One of my favourite radio programmes growing up was My Word! The chairman of the panel game introduced the teams each week with the phrase ‘whose business is words’. I wondered how they had managed to make words their business. I wanted to do the same.
Not having a television I sometimes had spare time in the evening. One of the ways I filled it was by doing a sort of treasure hunt through a dictionary. If I didn’t know the meaning of a word in the definition of another word, I’d look that up, and the next. I still turn to a book rather than an on-line dictionary (and some of my friends ask me the meaning of words!)
The English language has many words, which are made to serve in more than one capacity. I was reminded of this recently when a newsreader on the radio said the police are calling it, 'a shed-load of…'
…I think someone was picturing a wooden out-building full of whatever it was. I realised that the police had been describing the load the lorry had shed. A shed load. The ambiguity remained with me, but not the detail of what had been shed.
|One interpretation of leaves shed|
Another word with more than one meaning is clinic. When a consultant holds a clinic, he or she does not pick up a building where health professionals see patients.
Misunderstandings frequently arise through the use of sarcasm, irony and euphemisms. I was taught that sarcasm is the lowest form of wit and to avoid euphemisms. This sometimes means that I miss the point or am rather slow at picking up that someone is joking. Puns and wordplay were our family’s favourites. But I was warned that people don’t like witty women. Ahem!
Literalism brings its own problems. Common sense (a concept I found very difficult as a child) is needed too.
A friend recently complained about people sending emails without thinking about the effect they might have on the sender. It is too easy to press send, without checking the tone of the email and whether it might be misunderstood. The same applies to social media and to everyday conversation. It is so easy to say the wrong thing! (On a more positive note, I am beginning to use the polite phrases I have learned from social media in conversation.)
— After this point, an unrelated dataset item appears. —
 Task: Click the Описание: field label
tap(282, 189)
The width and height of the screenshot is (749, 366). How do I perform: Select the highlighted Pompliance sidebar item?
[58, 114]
I remember coming across a second meaning for a word in everyday use. I was a student, when I found out that obtain could be an intransitive verb, that is, one which doesn’t have an object. Object itself can be a noun or a verb and is pronounced differently to differentiate between the two. Have other people noticed how the subtle differences in pronunciation when a word is used as a verb or a noun are being lost? Does it matter?
Did the title of my post take you back to schooldays with an angry teacher’s words at the end of a long telling off and warning against reoffending?